[Prompt] Your answer should hold exactly the lines from the one with "This screenshot has height=888, width=1357." through the last line of the material below, nothing before and nothing extra.

[Available data]
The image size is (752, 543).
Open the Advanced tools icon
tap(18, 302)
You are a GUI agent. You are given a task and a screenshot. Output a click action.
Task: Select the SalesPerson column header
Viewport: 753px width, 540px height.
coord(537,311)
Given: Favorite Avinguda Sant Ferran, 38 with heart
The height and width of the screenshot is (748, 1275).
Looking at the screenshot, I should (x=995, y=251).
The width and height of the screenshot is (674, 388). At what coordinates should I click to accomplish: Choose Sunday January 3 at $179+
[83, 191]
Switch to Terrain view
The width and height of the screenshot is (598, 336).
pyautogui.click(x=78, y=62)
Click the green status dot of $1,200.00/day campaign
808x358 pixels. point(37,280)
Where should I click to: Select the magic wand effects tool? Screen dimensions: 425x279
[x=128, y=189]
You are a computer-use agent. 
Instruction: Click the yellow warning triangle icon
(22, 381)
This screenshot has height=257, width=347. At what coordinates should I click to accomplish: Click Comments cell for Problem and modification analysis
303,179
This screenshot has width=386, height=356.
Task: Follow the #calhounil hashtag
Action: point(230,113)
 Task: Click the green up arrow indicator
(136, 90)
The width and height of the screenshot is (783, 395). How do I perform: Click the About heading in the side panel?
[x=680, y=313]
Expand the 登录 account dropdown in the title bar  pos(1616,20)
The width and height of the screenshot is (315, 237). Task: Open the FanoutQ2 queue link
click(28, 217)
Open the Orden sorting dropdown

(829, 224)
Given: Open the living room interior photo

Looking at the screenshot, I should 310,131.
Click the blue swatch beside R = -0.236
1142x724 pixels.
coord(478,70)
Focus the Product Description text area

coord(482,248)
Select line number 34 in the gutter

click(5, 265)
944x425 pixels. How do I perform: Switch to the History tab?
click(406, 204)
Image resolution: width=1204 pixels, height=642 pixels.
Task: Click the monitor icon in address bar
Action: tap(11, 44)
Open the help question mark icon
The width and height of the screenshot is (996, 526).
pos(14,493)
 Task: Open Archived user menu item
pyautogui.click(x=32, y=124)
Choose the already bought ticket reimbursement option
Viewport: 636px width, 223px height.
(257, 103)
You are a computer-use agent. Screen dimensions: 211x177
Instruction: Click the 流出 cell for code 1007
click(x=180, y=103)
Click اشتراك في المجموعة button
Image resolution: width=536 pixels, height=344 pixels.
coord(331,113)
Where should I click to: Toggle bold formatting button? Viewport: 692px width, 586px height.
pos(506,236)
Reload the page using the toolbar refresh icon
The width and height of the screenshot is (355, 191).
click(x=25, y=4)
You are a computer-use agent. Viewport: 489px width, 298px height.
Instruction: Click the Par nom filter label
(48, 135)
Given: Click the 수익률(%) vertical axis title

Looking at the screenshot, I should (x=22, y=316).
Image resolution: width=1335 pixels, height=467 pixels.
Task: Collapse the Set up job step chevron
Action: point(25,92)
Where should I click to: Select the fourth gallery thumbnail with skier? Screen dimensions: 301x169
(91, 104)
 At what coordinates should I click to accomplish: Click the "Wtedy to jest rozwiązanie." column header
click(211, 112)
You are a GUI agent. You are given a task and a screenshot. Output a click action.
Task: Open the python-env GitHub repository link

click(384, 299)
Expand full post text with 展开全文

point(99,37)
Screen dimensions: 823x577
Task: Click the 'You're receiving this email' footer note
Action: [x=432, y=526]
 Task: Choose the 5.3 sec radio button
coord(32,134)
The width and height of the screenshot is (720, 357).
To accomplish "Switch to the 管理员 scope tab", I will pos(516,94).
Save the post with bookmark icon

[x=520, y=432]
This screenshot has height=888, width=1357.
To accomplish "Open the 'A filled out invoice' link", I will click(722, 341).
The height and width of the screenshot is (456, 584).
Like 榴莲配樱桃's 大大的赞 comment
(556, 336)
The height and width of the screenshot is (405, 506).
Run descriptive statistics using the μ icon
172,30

[Result of the exercise]
This screenshot has height=888, width=1357.
To accomplish "Open the 'A filled out invoice' link", I will click(722, 341).
The height and width of the screenshot is (456, 584).
Like 榴莲配樱桃's 大大的赞 comment
(556, 336)
The height and width of the screenshot is (405, 506).
Run descriptive statistics using the μ icon
172,30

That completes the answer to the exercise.